Only the lines below from the one containing "Click the first" through the last line should be set down, exactly as written and with no pictures.

== Segment start ==

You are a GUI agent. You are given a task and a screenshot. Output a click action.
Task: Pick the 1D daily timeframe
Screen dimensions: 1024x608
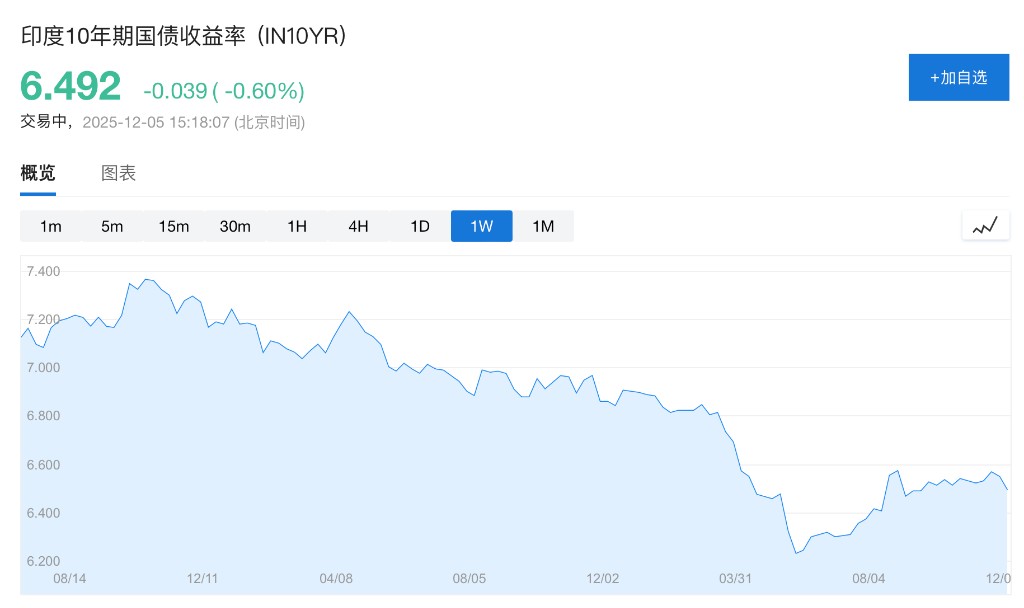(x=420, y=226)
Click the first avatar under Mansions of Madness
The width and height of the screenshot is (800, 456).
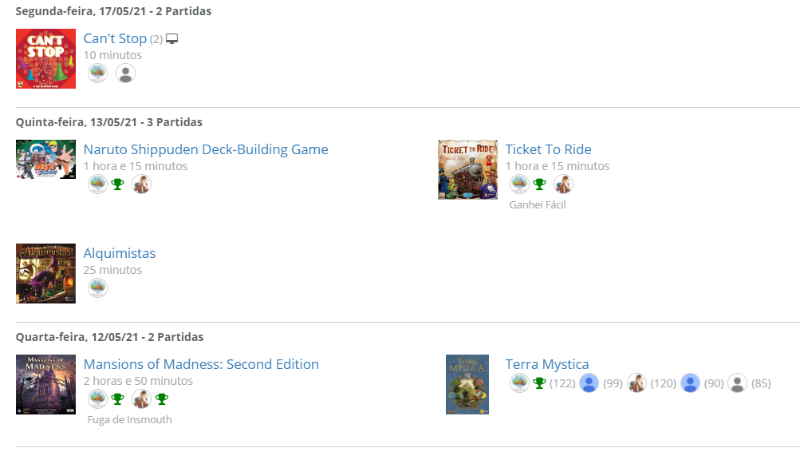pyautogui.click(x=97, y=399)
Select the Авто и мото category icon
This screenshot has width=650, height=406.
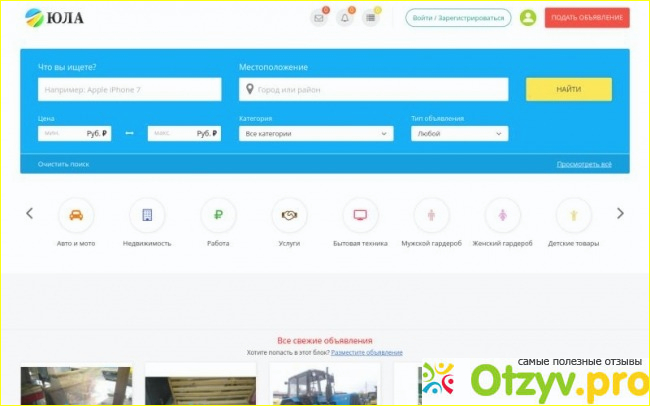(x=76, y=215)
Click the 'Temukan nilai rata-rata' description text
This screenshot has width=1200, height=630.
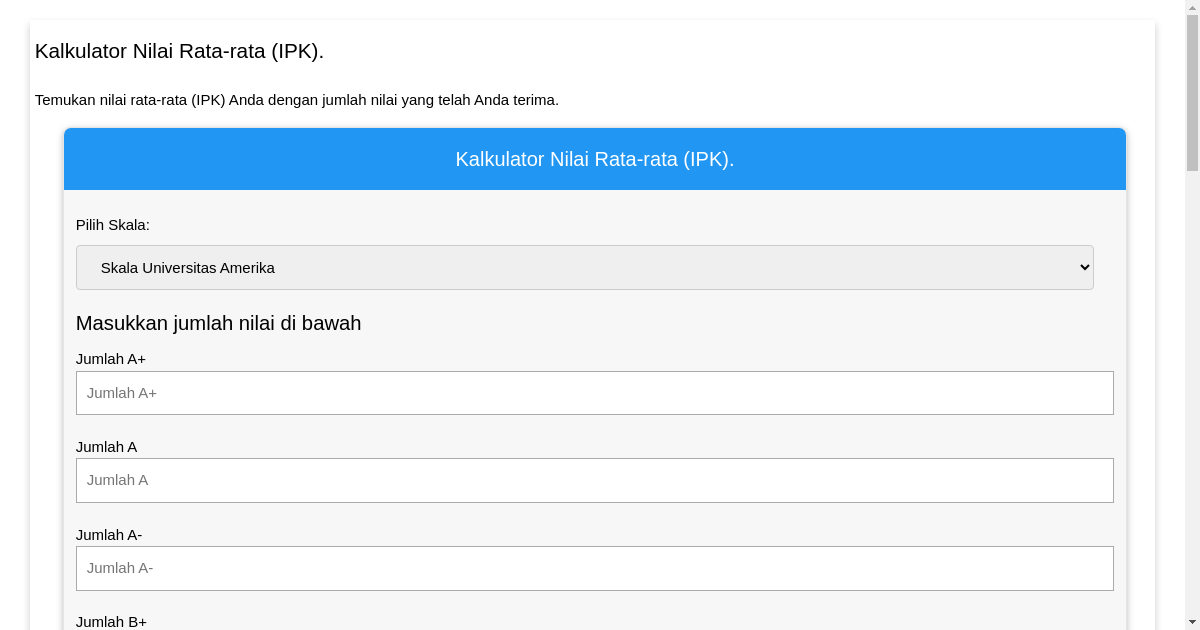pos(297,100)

== Segment end ==

> COMPLETED EXERCISE
Click the first avatar under Mansions of Madness
The width and height of the screenshot is (800, 456).
pyautogui.click(x=97, y=399)
Select the Авто и мото category icon
This screenshot has width=650, height=406.
(x=76, y=215)
Click the 'Temukan nilai rata-rata' description text
This screenshot has width=1200, height=630.
pos(297,100)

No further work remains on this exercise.